The Financial Conduct Authority's August 2025 multi-firm review uncovered 178 confirmed breaches of internal communications policies across 11 wholesale banks in a single year, with 41% involving directors or senior managers. The FCA explicitly cited third-party vendor failures as a contributing factor. Separately, Digital Operational Resilience Act (DORA) examinations are now live across the European Union, with assessors actively scrutinising documented exit plans and sub-processor transparency. Microsoft Teams has become the default voice platform at most regulated firms, creating a new data silo that sits alongside historic voice archives rather than integrating with them. Finally, AI-driven initiatives across the sector continue to stall when communications data remains fragmented across vendors and locked in proprietary formats.
More than three-quarters of respondents reported receiving a regulator's request for a record in the past year alone, yet most organisations cite migration risk as their primary barrier to modernisation. The Wordwatch research identifies five ways migrations typically fail: transcoding that strips evidential value, broken chain of custody, proprietary export lock-in, failure to retire legacy infrastructure post-migration, and parallel-running periods cut short before reconciliation is complete.
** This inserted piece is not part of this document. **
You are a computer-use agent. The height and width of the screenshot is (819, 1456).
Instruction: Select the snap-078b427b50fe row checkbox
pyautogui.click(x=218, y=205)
The cost calculus is shifting, but not uniformly
Inaction on legacy recorder estates now carries measurable compliance exposure. Organisations dependent on ageing infrastructure face spiralling maintenance fees, regulatory requests they may struggle to fulfil from fragmented archives, and inability to integrate communications data with new AI and governance workflows. The institutional memory of a single bad migration can paralyse decision-making for years, but that caution is increasingly expensive.
The research maps six distinct cost lines embedded within a legacy estate that typically never appear together on a single budget page. It also sets out what a controlled migration should include: ingestion in original file formats, full chain of custody from source to destination, live and legacy data in scope from the outset, genuine parallel running with call detail record-level reconciliation, and phased retirement prioritising highest-risk legacy systems first.
One caveat: this whitepaper is from Wordwatch, a vendor in the migration space. The research is independent in scope (100 respondents, external review), but the framing and recommendations are designed to support the business case for migration. The FCA breaches and DORA requirements are real. The cost-benefit analysis of migration versus standing still is directional, not definitive.
Assess your readiness before regulators force the issue
The research includes a 12-question self-assessment covering capture and coverage, archive and retrieval, governance and policy, and legacy modernisation readiness. Organisations that qualify four or more answers are, according to the study, already past the point at which the cost of standing still exceeds the cost of a controlled migration.
The practical divide is not between firms with large budgets and those without. It is between organisations that run a controlled, evidence-preserving migration before regulators escalate their scrutiny and those that delay until forced. If you have received a regulatory request for records in the past 12 months and your voice archive sits across multiple disconnected systems, that deadline is already running.